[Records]
-=-=-

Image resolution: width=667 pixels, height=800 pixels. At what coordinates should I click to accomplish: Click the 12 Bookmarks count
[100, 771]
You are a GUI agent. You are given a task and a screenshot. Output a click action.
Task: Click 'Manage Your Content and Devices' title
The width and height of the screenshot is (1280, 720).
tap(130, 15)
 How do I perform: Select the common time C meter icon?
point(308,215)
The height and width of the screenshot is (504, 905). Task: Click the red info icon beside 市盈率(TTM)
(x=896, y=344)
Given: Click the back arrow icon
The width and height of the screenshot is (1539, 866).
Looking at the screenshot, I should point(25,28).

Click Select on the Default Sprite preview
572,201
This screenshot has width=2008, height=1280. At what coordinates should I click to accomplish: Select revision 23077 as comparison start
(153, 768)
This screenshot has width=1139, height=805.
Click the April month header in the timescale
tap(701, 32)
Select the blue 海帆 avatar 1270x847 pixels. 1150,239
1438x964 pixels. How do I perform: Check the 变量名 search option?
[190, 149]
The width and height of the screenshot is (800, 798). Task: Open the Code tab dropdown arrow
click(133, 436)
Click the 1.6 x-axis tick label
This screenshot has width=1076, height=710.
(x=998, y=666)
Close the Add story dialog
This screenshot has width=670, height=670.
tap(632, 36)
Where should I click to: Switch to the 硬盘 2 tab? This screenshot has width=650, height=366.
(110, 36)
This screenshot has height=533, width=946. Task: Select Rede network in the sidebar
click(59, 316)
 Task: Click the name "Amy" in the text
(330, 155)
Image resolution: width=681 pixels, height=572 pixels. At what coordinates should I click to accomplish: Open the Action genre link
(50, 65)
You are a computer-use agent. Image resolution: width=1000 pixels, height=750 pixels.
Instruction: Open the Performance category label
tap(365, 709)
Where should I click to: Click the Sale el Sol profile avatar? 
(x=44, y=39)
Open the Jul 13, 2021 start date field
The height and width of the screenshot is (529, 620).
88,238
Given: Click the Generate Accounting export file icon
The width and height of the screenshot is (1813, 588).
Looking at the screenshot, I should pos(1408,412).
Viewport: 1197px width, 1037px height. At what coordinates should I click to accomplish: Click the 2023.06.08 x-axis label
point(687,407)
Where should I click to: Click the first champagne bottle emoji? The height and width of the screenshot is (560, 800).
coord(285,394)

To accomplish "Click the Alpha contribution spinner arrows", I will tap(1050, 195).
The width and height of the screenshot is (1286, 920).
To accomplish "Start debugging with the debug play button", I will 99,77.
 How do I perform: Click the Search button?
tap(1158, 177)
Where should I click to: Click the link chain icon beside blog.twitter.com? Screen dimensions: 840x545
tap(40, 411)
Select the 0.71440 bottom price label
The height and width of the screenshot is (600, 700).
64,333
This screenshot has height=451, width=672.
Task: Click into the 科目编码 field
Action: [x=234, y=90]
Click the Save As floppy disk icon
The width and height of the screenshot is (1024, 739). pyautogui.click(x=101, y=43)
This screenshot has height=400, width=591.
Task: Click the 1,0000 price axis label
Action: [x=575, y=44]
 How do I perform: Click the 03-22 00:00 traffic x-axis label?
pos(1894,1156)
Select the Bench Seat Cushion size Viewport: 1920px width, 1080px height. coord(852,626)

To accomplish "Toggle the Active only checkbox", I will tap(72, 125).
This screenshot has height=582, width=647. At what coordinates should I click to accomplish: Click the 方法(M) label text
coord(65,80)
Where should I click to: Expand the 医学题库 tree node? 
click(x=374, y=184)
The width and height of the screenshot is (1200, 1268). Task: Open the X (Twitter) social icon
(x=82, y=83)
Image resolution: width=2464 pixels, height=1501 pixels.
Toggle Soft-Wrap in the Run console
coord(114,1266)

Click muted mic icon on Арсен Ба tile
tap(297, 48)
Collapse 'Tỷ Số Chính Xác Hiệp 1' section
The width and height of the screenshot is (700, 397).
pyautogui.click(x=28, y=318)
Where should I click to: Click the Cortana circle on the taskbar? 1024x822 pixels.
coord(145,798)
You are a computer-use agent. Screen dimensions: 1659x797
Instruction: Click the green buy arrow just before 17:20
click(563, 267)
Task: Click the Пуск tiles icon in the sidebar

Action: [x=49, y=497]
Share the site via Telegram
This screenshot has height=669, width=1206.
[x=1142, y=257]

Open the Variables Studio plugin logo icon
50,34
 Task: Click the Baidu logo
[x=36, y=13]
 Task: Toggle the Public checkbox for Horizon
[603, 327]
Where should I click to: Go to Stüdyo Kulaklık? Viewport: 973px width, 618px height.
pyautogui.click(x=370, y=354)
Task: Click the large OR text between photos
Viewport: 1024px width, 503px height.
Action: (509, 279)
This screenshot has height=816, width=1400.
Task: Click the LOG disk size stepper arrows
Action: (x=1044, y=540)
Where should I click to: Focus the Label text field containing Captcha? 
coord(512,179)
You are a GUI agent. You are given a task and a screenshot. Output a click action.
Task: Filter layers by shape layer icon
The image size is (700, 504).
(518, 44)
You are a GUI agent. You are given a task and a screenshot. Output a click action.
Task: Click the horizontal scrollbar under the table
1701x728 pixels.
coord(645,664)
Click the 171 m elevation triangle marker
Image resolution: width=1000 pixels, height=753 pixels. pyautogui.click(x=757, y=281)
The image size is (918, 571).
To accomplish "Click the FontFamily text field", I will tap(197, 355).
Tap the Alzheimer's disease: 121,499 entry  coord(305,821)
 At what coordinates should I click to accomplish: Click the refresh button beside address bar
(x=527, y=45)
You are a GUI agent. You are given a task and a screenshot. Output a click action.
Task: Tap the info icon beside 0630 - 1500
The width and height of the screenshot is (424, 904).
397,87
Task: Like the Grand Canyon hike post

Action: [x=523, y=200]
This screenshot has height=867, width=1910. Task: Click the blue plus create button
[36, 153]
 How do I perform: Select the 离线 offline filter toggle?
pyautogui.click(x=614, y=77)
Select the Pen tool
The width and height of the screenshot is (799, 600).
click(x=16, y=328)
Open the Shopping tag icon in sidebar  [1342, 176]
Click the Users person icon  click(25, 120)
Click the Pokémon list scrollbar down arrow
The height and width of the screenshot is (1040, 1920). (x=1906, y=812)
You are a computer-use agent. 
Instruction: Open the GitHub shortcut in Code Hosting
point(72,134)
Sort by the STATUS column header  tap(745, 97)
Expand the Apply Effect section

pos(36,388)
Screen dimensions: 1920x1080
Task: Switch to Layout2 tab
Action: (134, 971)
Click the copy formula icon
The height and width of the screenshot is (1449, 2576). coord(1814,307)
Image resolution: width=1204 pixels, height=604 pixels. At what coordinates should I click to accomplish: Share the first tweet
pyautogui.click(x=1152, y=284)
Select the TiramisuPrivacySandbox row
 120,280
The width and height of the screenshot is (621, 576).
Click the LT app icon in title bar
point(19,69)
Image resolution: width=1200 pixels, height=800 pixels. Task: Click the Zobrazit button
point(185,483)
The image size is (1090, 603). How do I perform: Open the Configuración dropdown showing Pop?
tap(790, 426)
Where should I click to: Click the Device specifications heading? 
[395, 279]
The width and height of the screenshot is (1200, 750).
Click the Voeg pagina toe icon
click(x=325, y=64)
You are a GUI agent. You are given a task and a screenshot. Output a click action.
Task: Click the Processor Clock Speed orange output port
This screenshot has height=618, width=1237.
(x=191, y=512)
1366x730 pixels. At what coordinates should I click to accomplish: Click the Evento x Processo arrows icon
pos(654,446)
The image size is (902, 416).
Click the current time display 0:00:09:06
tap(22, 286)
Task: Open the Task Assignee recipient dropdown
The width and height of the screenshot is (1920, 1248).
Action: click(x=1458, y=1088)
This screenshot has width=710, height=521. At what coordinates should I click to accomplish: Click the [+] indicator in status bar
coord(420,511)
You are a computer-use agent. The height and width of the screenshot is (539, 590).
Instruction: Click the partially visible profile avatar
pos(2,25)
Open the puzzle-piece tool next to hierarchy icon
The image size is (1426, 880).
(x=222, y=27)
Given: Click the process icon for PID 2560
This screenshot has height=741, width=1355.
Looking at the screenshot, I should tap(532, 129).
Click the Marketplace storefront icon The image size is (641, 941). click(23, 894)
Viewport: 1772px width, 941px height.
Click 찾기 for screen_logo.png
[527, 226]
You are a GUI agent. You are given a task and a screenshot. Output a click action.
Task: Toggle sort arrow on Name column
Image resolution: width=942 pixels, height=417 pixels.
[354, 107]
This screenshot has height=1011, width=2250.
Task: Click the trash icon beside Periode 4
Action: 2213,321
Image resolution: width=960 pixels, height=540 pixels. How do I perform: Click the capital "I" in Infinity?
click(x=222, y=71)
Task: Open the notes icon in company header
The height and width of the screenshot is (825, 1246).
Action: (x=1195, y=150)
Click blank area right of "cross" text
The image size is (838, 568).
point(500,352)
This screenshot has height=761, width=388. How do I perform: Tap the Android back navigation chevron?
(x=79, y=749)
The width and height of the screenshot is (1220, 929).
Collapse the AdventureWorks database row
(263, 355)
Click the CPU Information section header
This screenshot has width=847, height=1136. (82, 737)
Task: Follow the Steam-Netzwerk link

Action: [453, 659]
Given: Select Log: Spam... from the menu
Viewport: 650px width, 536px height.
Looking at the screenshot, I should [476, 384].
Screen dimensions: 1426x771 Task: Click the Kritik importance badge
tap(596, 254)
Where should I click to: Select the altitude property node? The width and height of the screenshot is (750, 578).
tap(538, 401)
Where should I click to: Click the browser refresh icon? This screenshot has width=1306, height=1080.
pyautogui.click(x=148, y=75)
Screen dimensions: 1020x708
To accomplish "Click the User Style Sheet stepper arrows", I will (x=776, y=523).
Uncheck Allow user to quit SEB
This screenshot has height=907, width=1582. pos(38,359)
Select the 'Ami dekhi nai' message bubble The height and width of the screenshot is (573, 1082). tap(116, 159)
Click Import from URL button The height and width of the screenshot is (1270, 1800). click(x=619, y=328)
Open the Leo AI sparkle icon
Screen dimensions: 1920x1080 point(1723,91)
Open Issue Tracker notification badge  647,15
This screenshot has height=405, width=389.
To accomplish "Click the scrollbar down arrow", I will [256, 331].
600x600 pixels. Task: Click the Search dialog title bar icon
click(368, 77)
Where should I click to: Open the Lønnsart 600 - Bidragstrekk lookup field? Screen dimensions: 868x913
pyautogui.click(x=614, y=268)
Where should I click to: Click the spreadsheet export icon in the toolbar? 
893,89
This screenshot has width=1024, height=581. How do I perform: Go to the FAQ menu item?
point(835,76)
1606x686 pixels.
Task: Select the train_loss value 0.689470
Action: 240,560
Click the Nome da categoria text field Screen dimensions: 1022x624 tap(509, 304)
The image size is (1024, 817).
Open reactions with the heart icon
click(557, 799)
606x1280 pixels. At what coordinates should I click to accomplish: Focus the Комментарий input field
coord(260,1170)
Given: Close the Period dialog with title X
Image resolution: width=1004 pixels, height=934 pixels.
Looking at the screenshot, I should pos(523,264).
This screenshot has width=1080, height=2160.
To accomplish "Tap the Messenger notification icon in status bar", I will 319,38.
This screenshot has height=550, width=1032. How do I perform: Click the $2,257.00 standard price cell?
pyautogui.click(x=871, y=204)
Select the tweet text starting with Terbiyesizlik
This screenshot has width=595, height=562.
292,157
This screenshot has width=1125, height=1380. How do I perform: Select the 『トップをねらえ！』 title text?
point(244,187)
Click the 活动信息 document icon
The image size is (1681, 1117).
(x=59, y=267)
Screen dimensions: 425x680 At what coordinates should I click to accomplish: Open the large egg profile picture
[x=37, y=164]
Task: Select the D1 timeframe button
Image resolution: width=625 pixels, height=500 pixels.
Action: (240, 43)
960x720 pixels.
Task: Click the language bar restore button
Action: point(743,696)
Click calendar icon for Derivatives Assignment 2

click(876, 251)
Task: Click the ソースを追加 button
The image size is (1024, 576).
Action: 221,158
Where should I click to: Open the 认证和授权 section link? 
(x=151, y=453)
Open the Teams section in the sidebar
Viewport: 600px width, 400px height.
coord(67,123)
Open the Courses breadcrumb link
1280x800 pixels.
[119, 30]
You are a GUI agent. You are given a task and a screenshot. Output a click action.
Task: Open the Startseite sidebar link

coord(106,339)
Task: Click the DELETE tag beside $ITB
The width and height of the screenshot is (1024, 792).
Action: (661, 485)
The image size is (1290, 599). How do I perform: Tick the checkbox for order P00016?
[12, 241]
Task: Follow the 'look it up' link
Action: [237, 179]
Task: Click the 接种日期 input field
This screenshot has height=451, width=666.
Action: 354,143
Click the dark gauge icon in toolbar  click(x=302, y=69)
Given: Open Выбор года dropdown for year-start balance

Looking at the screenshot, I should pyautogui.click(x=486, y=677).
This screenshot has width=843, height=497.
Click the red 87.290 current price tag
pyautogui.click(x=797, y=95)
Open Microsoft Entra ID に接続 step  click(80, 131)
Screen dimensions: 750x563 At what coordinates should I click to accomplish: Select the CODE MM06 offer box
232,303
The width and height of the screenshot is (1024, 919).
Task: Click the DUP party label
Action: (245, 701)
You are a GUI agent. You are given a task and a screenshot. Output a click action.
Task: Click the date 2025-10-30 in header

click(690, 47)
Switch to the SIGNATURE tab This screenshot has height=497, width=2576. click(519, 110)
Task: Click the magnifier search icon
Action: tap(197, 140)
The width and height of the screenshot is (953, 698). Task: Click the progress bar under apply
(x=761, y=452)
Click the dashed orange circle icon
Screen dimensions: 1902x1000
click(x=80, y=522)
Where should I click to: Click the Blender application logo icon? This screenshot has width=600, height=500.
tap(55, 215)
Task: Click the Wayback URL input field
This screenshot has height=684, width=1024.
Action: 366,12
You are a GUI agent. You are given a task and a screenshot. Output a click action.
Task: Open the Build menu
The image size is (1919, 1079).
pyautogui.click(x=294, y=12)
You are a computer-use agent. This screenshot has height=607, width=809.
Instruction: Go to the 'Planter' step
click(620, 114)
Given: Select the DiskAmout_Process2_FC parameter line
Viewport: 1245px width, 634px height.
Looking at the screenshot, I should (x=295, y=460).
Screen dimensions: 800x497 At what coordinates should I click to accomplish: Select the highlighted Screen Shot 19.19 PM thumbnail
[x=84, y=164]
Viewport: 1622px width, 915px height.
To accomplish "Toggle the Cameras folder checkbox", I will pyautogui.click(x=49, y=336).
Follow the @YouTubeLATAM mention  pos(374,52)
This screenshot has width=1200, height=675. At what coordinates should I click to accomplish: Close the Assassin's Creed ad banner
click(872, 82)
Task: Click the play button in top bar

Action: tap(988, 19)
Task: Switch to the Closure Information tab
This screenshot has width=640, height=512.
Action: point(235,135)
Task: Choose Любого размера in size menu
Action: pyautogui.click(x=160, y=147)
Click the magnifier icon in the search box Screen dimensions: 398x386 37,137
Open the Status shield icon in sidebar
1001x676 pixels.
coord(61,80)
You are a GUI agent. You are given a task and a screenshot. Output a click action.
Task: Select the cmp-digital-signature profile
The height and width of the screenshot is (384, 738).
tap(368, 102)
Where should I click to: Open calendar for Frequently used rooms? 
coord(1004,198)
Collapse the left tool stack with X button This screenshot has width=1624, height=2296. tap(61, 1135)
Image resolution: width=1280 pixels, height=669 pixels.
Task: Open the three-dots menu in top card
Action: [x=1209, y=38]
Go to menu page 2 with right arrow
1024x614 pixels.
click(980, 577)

-=-=-

Copy out the lines of the records from the one containing "Screen dimensions: 800x497" through the one containing "coord(1004,198)", with both of those lines included.

[Response]
Screen dimensions: 800x497 At what coordinates should I click to accomplish: Select the highlighted Screen Shot 19.19 PM thumbnail
[x=84, y=164]
Viewport: 1622px width, 915px height.
To accomplish "Toggle the Cameras folder checkbox", I will pyautogui.click(x=49, y=336).
Follow the @YouTubeLATAM mention  pos(374,52)
This screenshot has width=1200, height=675. At what coordinates should I click to accomplish: Close the Assassin's Creed ad banner
click(872, 82)
Task: Click the play button in top bar

Action: tap(988, 19)
Task: Switch to the Closure Information tab
This screenshot has width=640, height=512.
Action: point(235,135)
Task: Choose Любого размера in size menu
Action: pyautogui.click(x=160, y=147)
Click the magnifier icon in the search box Screen dimensions: 398x386 37,137
Open the Status shield icon in sidebar
1001x676 pixels.
coord(61,80)
You are a GUI agent. You are given a task and a screenshot. Output a click action.
Task: Select the cmp-digital-signature profile
The height and width of the screenshot is (384, 738).
tap(368, 102)
Where should I click to: Open calendar for Frequently used rooms? 
coord(1004,198)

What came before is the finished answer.